Built by Craft Homes, the house is divided into three parts. One part features a fully developed area furnished with commercially available products; an emerging solutions area displays prototypes from large and small companies; and a concept development garage fosters innovation and the testing of new ideas.
Some of the products in the fully developed area include cork floors, air filtration and water purification systems, a vitamin C shower, variable lighting that helps with the circadian rhythm, an alarm clock that mimics sunrise, aromatherapy, a pedal desk, and iPads that provide access to Nemours CareConnect and adult telemedicine.
“We’re using this part of the home to educate people,” said Caulfield.
The emerging solutions part of the home includes products from large companies and small startups.
GE Appliances, for instance, has built an interactive kitchen island that helps consumers select healthier menus, follow cooking videos or check out the weather and pollen count while planning their day.
“One of the things that’s really new for us is thinking about how we can maybe influence eating habits in the kitchen,” said Chris Bissig, manager of concept and brand development at GE Appliances in Louisville, Ky.
In the kitchen, across from the island, sits the prototype for an indoor herb garden, and under the cabinets a blue hue emanates to disinfect the counter-top. Again, a prototype.
On the second floor, there’s a connected fitness room, and another room is equipped with gadgets and products for kids who have chronic conditions such as type 1 diabetes.
The aging in place area is furnished with products for seniors who want to maintain their independence at home.
“This allows us to meet patients and meet folks in their community and their home,” said Jessica Houston, an innovation consultant with GuideWell Innovation, which is focusing on aging in place at WHIT.
CarePredict, for instance, is a wearable device that tracks movement from room to room and habits like sleeping, brushing teeth and using the bathroom.
Visitors can wear the device while touring the house. Having the device at WHIT “lets people get a view of how easy it is to integrate a system like this into a home,” said Satish Movva, who started the company in 2015 while searching for a solution to remotely keep an eye on the health of his aging parents.
Another prototype that can help track the health of aging parents is a device that transforms a regular toilet into a smart toilet, or rather a mini laboratory.
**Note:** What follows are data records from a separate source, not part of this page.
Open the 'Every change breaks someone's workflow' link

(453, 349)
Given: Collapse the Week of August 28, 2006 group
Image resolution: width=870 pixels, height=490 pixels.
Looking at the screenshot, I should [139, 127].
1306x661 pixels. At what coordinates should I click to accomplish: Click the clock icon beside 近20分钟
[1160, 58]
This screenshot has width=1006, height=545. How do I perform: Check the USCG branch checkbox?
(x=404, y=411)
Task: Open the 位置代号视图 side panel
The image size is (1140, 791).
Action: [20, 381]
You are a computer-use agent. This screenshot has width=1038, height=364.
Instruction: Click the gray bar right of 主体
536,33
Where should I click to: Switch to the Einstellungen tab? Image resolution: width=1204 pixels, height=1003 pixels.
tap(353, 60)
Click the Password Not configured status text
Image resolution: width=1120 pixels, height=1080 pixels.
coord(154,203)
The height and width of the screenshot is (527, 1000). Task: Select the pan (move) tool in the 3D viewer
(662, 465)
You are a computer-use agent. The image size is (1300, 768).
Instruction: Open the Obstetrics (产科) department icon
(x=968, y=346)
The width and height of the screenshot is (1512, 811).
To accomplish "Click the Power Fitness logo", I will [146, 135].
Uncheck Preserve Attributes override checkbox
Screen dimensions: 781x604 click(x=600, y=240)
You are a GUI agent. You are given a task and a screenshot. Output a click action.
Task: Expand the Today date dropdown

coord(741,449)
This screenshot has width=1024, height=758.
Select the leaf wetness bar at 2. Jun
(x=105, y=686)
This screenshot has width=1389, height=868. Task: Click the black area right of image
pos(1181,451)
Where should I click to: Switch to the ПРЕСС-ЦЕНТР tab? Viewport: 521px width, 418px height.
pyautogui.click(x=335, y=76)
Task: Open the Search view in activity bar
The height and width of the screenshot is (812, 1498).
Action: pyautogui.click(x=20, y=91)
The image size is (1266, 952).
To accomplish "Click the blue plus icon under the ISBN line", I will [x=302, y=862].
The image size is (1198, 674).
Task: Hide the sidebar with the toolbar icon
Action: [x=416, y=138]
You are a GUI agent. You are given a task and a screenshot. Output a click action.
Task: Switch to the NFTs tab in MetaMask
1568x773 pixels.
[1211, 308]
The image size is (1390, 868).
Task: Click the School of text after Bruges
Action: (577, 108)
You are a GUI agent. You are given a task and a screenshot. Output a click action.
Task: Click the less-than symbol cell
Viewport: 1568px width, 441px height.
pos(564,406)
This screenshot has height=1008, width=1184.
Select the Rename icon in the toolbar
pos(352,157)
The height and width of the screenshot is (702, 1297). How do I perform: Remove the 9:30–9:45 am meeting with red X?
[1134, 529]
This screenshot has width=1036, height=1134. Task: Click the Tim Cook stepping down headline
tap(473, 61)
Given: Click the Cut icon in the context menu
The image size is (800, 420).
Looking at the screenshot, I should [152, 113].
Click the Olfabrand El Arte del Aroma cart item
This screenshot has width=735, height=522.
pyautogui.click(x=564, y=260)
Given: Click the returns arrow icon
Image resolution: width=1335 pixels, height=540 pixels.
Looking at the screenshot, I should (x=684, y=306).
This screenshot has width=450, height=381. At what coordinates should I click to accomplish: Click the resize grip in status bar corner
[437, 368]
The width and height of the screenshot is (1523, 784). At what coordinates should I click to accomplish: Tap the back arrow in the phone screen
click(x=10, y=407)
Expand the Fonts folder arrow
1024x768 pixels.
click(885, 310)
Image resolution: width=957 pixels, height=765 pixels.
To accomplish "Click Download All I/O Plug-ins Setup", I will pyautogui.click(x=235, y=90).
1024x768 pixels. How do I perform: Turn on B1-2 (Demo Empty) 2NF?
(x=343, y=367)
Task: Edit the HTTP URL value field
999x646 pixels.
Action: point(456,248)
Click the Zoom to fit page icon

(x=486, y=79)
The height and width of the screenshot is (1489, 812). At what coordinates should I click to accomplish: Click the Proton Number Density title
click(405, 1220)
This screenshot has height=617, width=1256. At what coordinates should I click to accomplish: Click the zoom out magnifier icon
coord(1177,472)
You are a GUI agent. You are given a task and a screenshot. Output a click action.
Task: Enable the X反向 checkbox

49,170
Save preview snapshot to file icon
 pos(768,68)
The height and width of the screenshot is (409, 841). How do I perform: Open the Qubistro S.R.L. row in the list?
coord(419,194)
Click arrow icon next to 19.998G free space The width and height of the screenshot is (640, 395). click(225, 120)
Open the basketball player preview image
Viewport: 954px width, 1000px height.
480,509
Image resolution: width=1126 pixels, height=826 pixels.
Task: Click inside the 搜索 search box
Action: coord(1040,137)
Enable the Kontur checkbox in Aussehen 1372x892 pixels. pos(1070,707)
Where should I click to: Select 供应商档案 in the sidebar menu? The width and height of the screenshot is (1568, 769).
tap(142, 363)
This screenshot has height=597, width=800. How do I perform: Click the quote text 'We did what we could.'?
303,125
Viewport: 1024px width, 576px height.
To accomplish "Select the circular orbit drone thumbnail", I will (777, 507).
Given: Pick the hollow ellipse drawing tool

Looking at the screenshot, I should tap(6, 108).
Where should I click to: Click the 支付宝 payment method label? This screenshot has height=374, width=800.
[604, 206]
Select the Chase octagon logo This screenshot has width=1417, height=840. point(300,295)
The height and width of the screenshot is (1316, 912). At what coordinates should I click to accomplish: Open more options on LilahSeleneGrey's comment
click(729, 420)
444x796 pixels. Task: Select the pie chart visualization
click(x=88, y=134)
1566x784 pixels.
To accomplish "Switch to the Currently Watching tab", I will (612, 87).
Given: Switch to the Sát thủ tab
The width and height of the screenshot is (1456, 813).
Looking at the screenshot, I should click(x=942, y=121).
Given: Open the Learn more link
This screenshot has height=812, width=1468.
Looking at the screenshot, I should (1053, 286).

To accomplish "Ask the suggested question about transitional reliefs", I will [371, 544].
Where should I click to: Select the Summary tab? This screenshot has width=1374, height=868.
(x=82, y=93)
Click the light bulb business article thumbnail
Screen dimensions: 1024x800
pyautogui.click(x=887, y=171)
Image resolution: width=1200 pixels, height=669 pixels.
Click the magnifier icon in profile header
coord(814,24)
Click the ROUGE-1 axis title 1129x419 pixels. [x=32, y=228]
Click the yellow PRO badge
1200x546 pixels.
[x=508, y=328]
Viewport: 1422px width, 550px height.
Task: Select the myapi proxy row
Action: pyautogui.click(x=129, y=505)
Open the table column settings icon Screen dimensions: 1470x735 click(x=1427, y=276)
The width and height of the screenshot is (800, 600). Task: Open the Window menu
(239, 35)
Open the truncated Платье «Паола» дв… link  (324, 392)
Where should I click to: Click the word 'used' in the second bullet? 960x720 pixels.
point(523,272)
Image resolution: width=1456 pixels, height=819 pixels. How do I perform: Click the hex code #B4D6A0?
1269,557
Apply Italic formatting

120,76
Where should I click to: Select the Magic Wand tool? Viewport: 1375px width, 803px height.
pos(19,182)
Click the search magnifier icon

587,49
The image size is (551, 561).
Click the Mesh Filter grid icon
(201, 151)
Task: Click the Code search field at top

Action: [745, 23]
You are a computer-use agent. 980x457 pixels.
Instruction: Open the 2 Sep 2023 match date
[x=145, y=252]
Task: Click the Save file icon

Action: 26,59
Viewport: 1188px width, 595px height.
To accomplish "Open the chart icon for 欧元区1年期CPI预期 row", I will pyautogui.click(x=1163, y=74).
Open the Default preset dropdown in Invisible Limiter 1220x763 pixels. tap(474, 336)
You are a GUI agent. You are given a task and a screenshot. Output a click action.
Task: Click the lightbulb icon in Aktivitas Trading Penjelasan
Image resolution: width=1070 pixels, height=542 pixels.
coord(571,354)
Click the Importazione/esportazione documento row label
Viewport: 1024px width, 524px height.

The technology tests the urine and can help with early diagnosis of developing conditions such as urinary tract infection.
The device was developed by Metcalf and his team at UCF’s Mixed Emerging Technology Integration Lab, which is going to have a regular presence at the home, mostly in its spacious all-white garage, or the third part of this triplex, to test products, brainstorm, and build new solutions.
“Being the education and research partner, we help curate some of the health and wellness technology and solutions,” said Metcalf. “And when we can’t find one, we do a prototype like the intelligent toilet. … And when things are ready, they go to the actual home.”